Doctoral candidate (PhD student) in Computer Science

The candidate’s tasks include:

• Assistance with teaching classes in security
• Conducting research publishable in reputable international venues
• Writing of progress reports and presentations towards thesis
• Work constructively towards goals set by supervisors

The candidate should be prepared to engage in the project ``Semi-Controlled Distributed Account Management’’ described below. The project is within the Security and Trust of Software System (SaToSS) research group led by Prof Sjouke Mauw.

Description of proposed PhD thesis topic...

The use of a password manager is a current best practice that many users and organisations follow. Password managers facilitate the generation and maintenance of unique, complex and random passwords and thus help prevent account compromise due to weak or reused passwords. However, with the rising number of apps, online accounts, smart devices and authentication methods, we are facing many new threats that are not related to passwords. For example, we must now also worry about misconfigured apps, third-party access permissions to accounts, vulnerabilities of devices, and security incidents at service providers.

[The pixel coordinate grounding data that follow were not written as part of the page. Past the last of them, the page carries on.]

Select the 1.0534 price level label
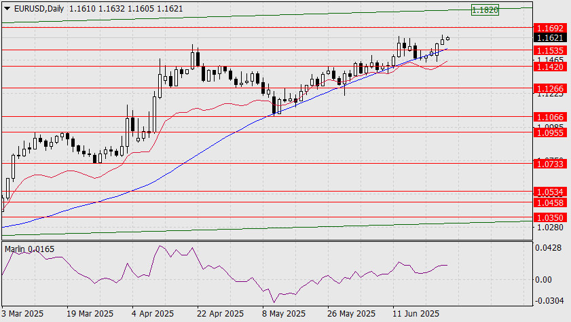The height and width of the screenshot is (322, 571). (x=550, y=192)
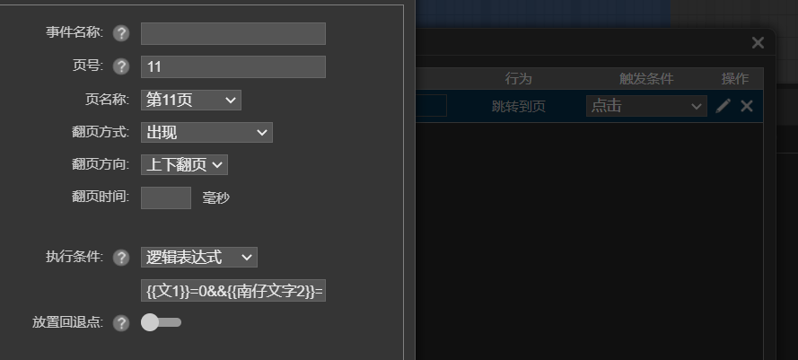Viewport: 798px width, 360px height.
Task: Select the 跳转到页 behavior row
Action: (590, 106)

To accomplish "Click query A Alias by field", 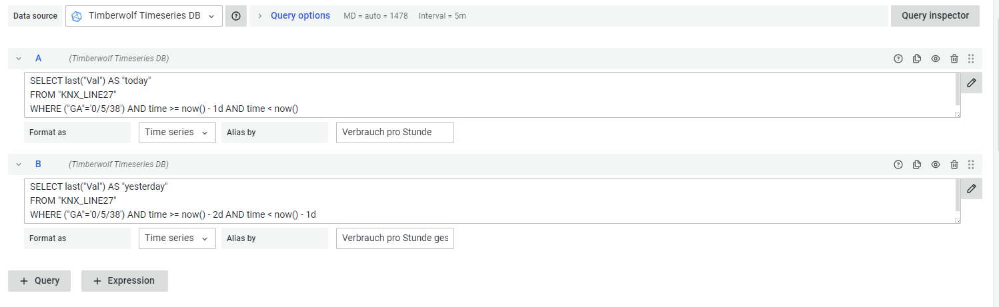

Moreover, our apps, accounts, and devices are interconnected: An email app on a smartphone provides access to the email account to anyone who can unlock the smartphone. If, say, the smartphone user’s groceries account supports password resetting by email, then the user’s groceries account, too, can be accessed by anyone who can unlock the smartphone. There are many other such connections due to multi-factor, single sign-on, and other authentication methods. We refer to this collection of apps, devices, accounts, and authentication methods as an account ecosystem.

The interconnected nature of items in an account ecosystem means that for any security incident involving one item, there are potential ramifications for every other item in an account ecosystem. In our user study of 20 young to middle aged adults, they reported on average 43 items in their account ecosystems that were in active use.  The complexity of account ecosystems is expected to further increase significantly with new services, such as Open Banking, connecting our existing accounts with new third-party account services, and new items, such as wearable devices, smart home appliances, car infotainment systems connecting to our existing devices such as smartphones, home routers, and introducing new apps and cloud services to control them.

Yet, there is no tool that helps managing our account ecosystems and no simple way to assess the risks to the integrity and availability of items in our account ecosystem. Indeed, it is precisely the lack of such a tool at the larger scale of an organisation’s account ecosystem that leaves many institutions blind to the possible attack paths that ransomware attacks have exploited.